● What to do:
Report every line of the records below that includes the string "agent".

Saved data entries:
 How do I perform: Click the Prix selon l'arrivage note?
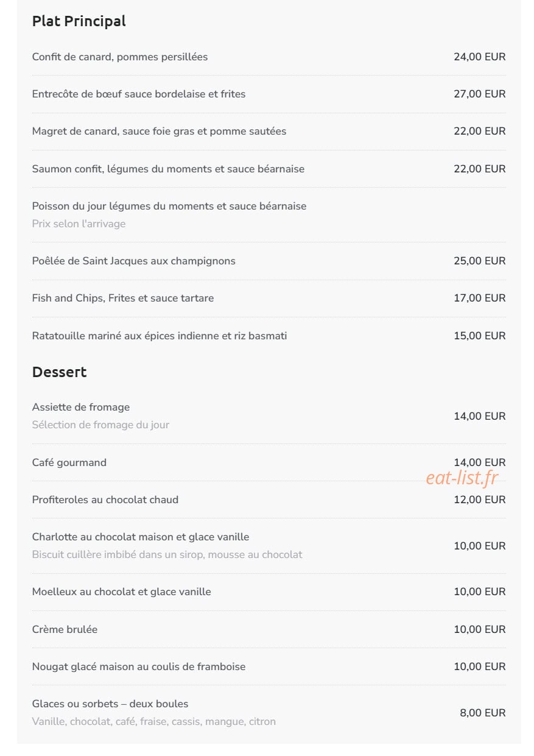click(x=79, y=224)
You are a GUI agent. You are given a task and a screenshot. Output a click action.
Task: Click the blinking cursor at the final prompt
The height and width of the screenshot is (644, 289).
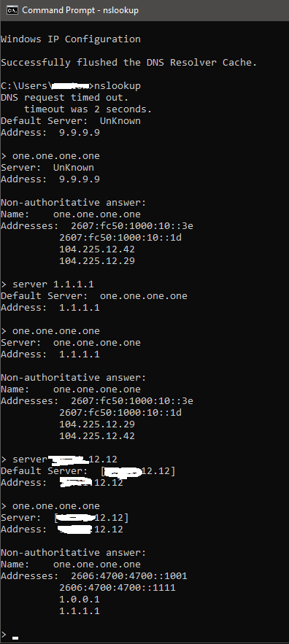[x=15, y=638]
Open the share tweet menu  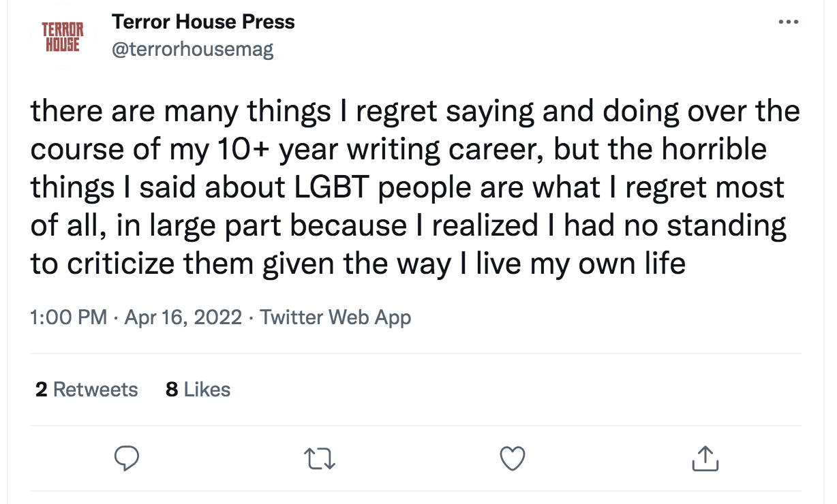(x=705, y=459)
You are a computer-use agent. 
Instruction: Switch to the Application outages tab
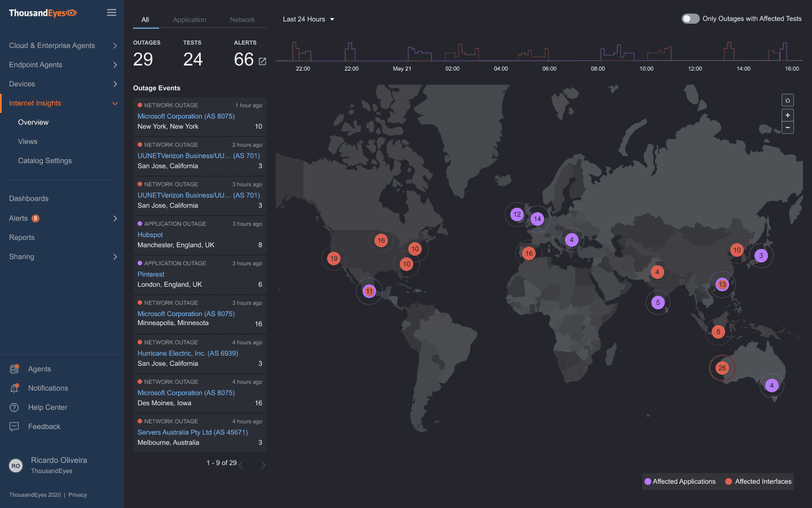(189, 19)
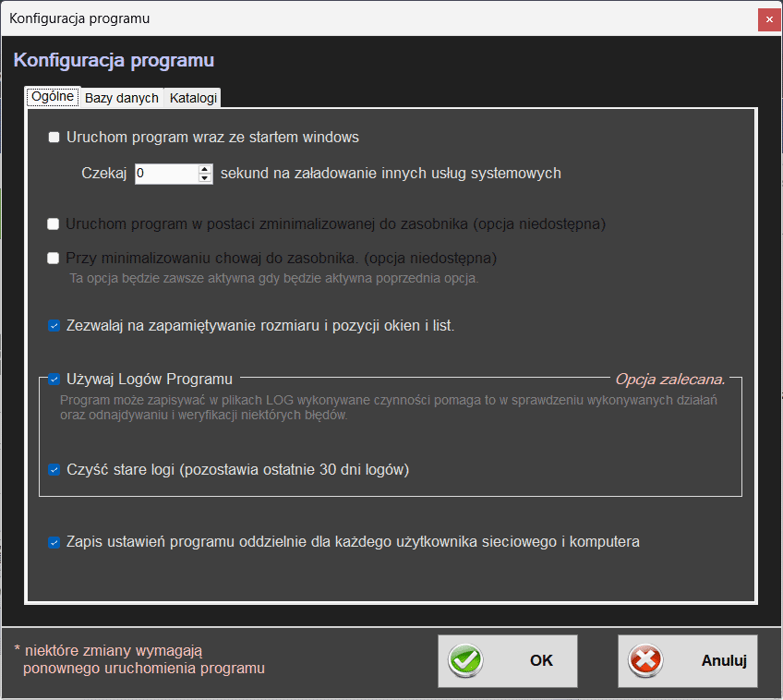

● Final answer:
You are a GUI agent. You are given a task and a screenshot. Output a click action.
You are a computer-use agent. 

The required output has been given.